The whole world watched with bated breath as the clocked moved closer to midnight. Everyone was glued to the television and then – nothing happened.

The new year brought with it a new news cycle called Y2K, a big hoax.

But for the thousands of programmers who worked around the clock, it wasn’t a big hoax. You see, Y2K came into the public spotlight only in 1998, but for programmers and businesses, it was an inevitability that was worked on for close to five years.

The global effort to fix the Y2K bug cost the world an estimated 925 billion to fix. The International Y2K Cooperation Center that was set up to coordinate and manage the crisis consisted of 170 countries. The legion of programmers rewrote upwards of a billion lines of code.

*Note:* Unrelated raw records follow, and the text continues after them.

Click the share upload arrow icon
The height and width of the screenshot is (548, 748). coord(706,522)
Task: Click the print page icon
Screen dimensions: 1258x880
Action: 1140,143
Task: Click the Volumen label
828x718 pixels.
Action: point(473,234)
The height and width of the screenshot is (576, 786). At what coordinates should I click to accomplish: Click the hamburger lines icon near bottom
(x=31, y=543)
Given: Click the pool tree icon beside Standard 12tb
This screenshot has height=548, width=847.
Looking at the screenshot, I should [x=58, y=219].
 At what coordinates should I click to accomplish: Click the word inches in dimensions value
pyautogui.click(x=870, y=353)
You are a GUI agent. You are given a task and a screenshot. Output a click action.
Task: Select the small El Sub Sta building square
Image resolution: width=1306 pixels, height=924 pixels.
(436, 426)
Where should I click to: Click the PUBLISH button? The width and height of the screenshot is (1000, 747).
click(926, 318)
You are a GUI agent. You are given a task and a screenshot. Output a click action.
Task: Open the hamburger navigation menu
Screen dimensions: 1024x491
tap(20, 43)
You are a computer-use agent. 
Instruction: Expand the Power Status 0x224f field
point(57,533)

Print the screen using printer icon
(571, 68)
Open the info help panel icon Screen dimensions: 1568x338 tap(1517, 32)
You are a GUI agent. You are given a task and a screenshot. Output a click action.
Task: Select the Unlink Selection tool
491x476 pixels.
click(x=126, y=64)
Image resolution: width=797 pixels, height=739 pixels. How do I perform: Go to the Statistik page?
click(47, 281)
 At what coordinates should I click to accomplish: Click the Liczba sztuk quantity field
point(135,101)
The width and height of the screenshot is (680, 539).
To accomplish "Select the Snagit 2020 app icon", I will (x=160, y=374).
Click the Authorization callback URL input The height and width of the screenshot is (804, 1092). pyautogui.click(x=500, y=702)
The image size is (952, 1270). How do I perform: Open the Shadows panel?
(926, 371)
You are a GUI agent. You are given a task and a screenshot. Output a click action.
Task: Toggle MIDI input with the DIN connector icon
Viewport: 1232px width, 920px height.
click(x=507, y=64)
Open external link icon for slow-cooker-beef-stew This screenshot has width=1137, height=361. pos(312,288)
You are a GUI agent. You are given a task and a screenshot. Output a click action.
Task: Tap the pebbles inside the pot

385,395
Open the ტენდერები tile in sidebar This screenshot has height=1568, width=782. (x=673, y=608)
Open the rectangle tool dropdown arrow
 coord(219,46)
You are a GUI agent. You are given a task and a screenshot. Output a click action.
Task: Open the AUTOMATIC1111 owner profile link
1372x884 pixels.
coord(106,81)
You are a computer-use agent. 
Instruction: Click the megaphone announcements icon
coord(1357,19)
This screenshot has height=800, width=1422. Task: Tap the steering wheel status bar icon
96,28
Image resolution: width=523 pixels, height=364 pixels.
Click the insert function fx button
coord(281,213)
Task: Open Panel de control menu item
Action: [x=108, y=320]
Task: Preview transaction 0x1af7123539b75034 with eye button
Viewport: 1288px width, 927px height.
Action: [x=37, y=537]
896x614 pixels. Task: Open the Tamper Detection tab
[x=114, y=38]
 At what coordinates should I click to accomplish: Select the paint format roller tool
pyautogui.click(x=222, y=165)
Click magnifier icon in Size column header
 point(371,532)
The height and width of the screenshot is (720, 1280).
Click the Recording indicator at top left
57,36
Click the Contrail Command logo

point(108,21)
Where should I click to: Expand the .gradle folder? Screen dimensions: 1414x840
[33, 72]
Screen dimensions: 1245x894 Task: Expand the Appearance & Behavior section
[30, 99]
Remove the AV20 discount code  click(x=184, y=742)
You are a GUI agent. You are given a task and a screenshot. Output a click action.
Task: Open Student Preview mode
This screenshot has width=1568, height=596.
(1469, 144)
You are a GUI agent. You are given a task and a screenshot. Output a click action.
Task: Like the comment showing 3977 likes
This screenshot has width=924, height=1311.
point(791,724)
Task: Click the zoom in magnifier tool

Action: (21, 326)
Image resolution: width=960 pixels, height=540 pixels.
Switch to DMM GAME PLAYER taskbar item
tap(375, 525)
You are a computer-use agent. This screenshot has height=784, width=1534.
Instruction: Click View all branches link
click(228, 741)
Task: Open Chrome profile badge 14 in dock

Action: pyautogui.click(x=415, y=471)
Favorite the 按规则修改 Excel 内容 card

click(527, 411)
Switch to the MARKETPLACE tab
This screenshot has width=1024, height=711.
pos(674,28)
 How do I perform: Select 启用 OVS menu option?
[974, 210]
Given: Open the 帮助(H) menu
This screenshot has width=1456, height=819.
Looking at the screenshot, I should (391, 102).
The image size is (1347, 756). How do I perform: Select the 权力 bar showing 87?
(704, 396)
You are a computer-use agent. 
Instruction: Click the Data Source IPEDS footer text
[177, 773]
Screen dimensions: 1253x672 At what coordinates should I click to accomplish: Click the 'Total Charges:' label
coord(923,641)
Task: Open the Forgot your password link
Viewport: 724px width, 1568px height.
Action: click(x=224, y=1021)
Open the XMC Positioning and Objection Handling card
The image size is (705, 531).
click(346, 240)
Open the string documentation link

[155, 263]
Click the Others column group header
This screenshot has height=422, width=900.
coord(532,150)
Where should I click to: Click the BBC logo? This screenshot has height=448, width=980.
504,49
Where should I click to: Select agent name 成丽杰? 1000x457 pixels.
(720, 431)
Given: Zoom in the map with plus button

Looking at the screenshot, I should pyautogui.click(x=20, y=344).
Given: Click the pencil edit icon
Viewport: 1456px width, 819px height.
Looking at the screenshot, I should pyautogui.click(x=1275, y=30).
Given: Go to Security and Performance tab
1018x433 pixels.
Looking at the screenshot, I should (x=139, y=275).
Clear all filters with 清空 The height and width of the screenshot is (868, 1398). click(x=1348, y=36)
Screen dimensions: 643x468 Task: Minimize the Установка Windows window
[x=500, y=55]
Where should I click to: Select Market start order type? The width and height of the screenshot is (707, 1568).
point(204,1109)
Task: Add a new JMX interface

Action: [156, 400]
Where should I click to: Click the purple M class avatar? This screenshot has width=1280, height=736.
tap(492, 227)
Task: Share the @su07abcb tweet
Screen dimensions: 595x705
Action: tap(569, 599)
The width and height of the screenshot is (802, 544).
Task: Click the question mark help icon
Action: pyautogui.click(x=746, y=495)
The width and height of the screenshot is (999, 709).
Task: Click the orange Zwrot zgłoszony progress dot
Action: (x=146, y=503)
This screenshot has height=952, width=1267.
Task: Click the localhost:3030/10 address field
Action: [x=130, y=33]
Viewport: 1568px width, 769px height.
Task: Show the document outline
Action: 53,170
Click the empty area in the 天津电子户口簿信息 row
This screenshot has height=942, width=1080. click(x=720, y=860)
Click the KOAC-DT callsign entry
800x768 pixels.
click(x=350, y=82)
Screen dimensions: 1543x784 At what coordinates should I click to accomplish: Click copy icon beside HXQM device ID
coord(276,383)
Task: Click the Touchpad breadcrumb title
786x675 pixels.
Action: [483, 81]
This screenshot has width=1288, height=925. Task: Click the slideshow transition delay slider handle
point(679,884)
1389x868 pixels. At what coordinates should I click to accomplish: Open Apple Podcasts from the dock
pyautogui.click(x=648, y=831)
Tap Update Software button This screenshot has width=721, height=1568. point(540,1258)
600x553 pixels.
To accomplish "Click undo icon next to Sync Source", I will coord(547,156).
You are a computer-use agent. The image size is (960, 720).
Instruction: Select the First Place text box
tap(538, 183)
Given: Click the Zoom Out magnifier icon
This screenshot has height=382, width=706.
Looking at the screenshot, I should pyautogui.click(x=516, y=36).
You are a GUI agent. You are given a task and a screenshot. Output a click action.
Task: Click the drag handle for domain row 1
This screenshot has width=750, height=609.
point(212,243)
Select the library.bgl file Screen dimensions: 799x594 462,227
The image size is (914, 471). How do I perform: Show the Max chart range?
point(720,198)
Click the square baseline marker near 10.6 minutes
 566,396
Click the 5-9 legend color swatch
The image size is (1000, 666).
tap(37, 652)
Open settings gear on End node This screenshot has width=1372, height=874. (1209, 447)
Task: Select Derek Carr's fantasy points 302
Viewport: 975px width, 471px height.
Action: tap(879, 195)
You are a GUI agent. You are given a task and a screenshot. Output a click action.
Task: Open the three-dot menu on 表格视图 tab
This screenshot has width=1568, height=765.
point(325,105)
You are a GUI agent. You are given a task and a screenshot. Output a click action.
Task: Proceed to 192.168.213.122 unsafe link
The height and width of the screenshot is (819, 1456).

More interestingly, the effort to fix the bug created jobs as managers realized the value of the professionals working in the industry. Computing was here to stay.

So as the world fights over toilet paper, I see something similar happen in the age of COVID-19 as businesses rush to adapt to the new normal. Apps and services that provide blended and e-learning services are booming. Schools and universities are pivoting to have greater online mobility. The demand for proficient professional writers is real, and with things shaping up the way they are, this demand is only going to increase. Individual consumption of content has increased due to the global lockdown. So while the world might be fighting over toilet paper outside, it would seem like there’s never been a better time to be a writer.